An outstanding performance during the 1st year of PhD work, along with a nomination and justification by their Thesis Advisory Committee (TAC) in the 1st AR TAC meeting is required to be eligible for the award. The students presented the current state of their thesis work to the DIGS-BB Steering Committee in writing and in a talk. Detailed information on that work can be found below.
Olfaction is a highly specialized sensory modality in humans, yet it is the less studied among the five senses. Among the others, the olfactory system possesses an exceptional regenerative capacity: adult neurogenesis. It is indeed continuously sustain by the integration of newborn neurons at both peripheral and central level. But how is this process controlled? My project aims to understand if the experience of olfaction itself may influence adult neurogenesis and how, then, it may support olfactory functions.
Using the model systems M. mycoides and JCVI-Syn3 I work to engineer simpler living cell membranes in order to understand the design principles of living membranes. In particular, I study how specific lipidome compositions and complexities control both the biophysical properties of the membrane and the overall fitness of the cell. In addition to biophysical assays, I am using targeted transcriptomic and proteomic approaches to identify membrane proteins involved in lipid transport and membrane remodeling. Understanding the design principles of living membranes will be essential to advancing our ability to work with membranes as an engineerable tool.

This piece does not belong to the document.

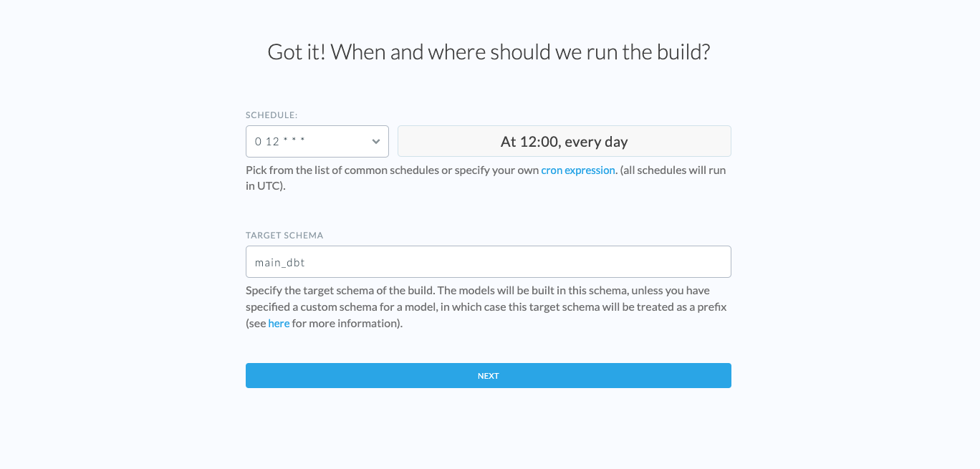
Task: Open the 'cron expression' link
Action: [x=578, y=170]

Allogeneic hematopoietic stem cell transplantation is a potentially curative treatment for blood-based cancers and disorders. However, graft-versus-host disease (GvHD) is a major inflammatory complication that develops in 30-50% of the transplant patients where the donor immune cells attack the host tissues leading to inflammatory lesions in multiple organs.

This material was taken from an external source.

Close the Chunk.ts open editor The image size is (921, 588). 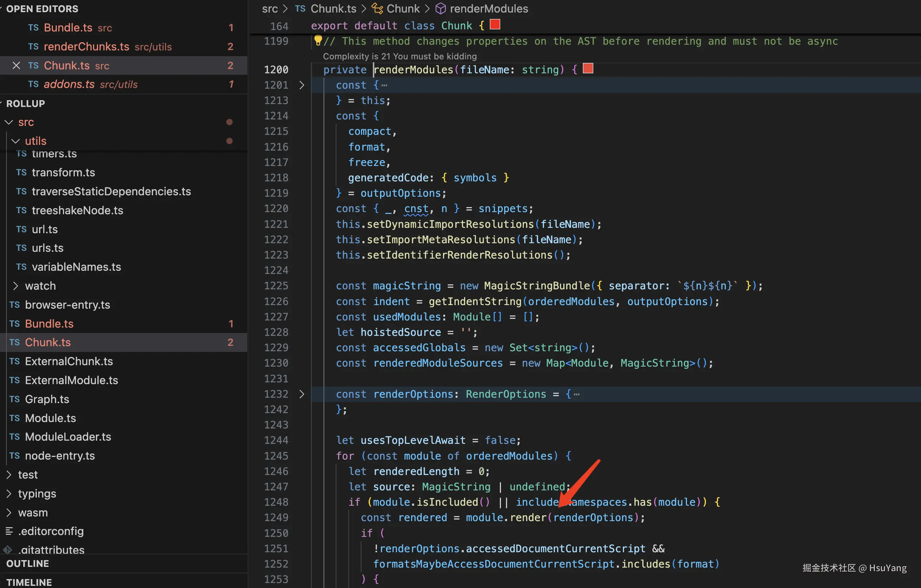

Regulatory T cells or “Tregs” are a small population of immune cells that have the ability to suppress an overactive immune system. Our group at the CRTD have shown that Treg cell therapy is a feasible and safe treatment option for treatment-refractory GvHD patients. The aim of my project is to advance this therapy by developing organ targeted Treg cell products to increase the efficacy and overcome the current limitations. Organ specificity will be achieved by utilizing the chimeric antigen receptor (CAR) technology which has revolutionized cancer therapy. This genetic modification would help us redirect Tregs to the site of the GvHD attack and provide local immunosuppression. The pre-clinical development will be carried out in close collaboration with the Feldmann lab at HZDR and the CRTD Good Manufacturing Practice (GMP) facility ensuring early focus on clinical translation.
Cancer cells reside in a mechanically altered environment. It is important to understand the response of tumor cells to this remodelled tumor microenvironment, especially in a physiologically relevant 3D context. I use a synthetic hydrogel system (whose stiffness and degradability can be varied) to understand how single cells and spheroids formed from cancer cell lines adapt their mechanics to the mechanics of the microenvironment.